Lancé en avril 2020, pendant le confinement en France, notre concours « Pourquoi je suis devenuE féministe » a remporté un beau succès, avec 35 participations. Voici la production qui a remporté le troisième prix dans la catégorie « textes ».

Illustration d’après un tableau de Waterhouse.

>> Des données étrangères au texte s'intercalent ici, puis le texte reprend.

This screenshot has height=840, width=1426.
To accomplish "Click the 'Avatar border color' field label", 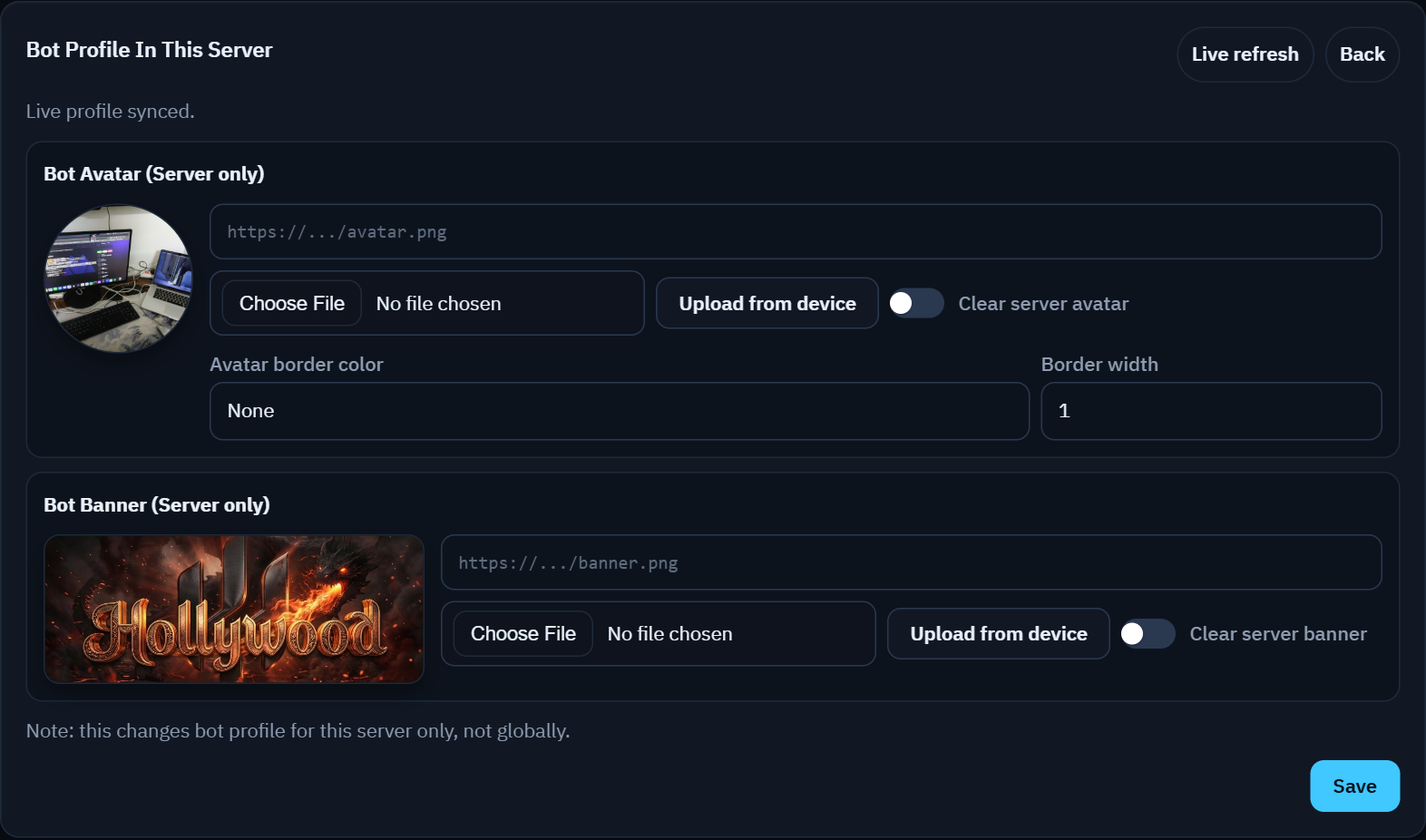I will [297, 365].
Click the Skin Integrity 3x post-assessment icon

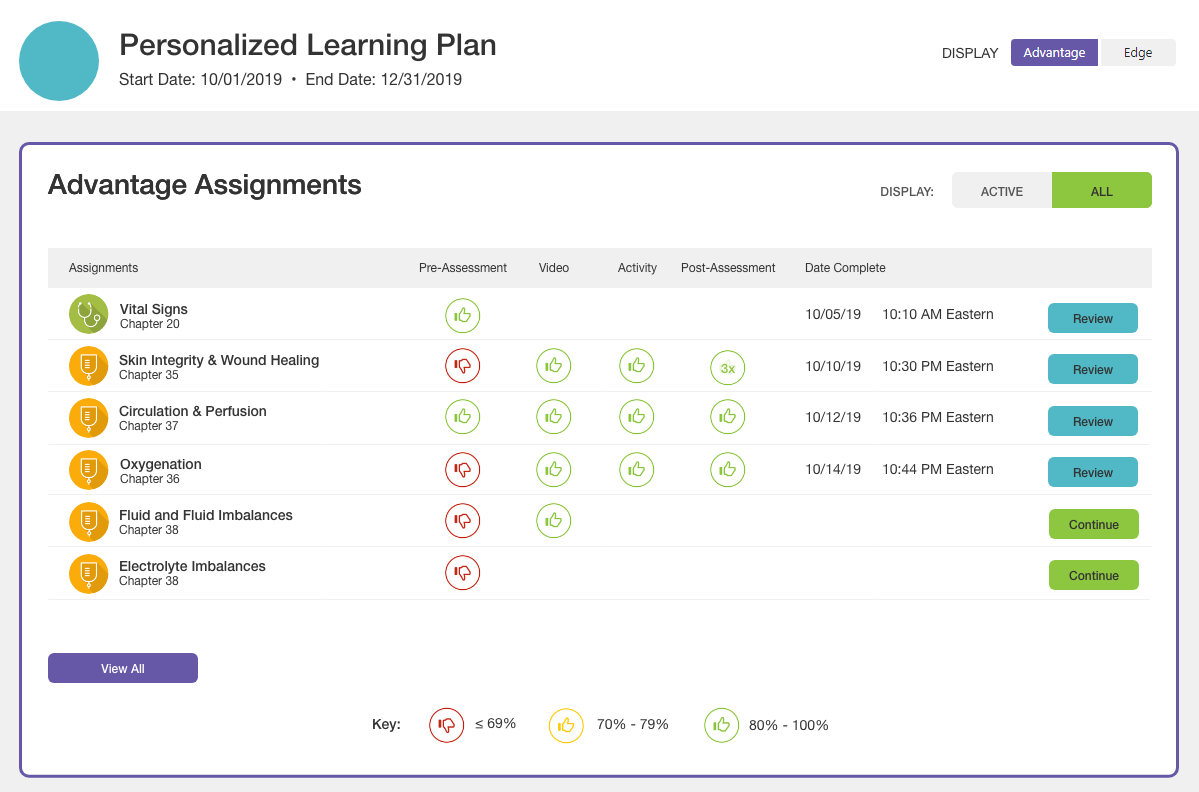tap(728, 368)
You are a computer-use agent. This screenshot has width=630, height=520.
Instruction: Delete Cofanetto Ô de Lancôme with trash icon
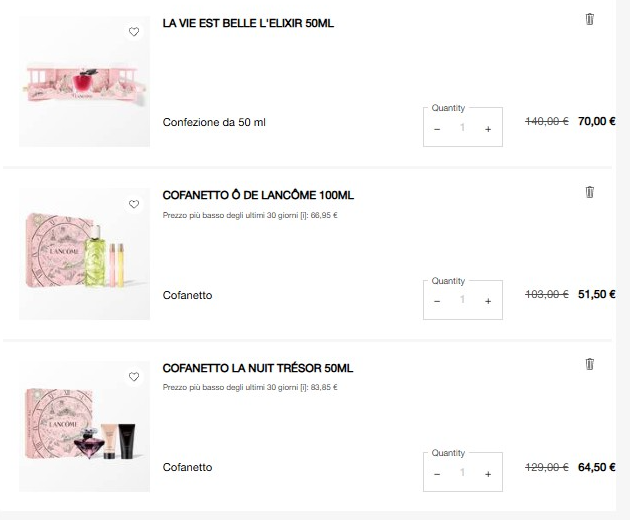589,192
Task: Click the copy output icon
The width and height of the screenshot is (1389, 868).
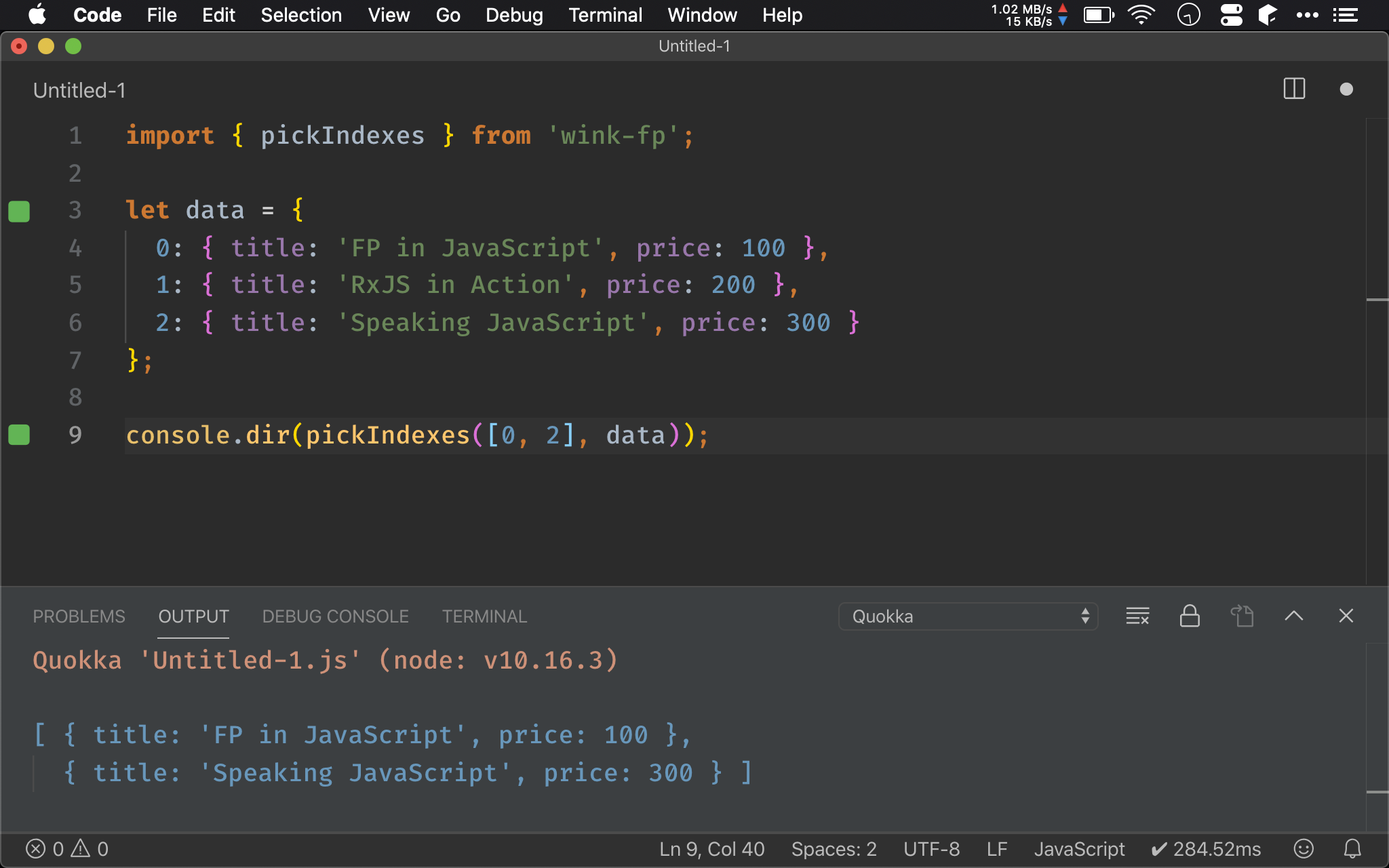Action: pyautogui.click(x=1243, y=615)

La salle de classe est un peu floue, du vert foncé, du gris, le jaune des chaises et les dos des autres enfants. En quelle classe ? Je ne m’en souviens pas. Dans ma tête il y a juste ces silhouettes, mes mains sur le bureau et ces mots : « Le masculin l’emporte toujours sur le féminin. » Qui a demandé pourquoi ? Je ne m’en souviens pas. La réponse de l’adulte ressemble à « C’est injuste mais c’est comme ça ». Elle résonne encore aujourd’hui, une vingtaine d’années plus tard. Mon agacement d’enfant, je m’en souviens. Un peu plus haute que trois pommes déjà, je m’étais dit, avec d’autres mots, que c’était drôle de trouver quelque chose d’injuste et de faire comme si de rien n’était. Je m’étais dit, avec d’autre mots, que cette sensation d’infériorité et d’impuissance je ne l’aimais pas.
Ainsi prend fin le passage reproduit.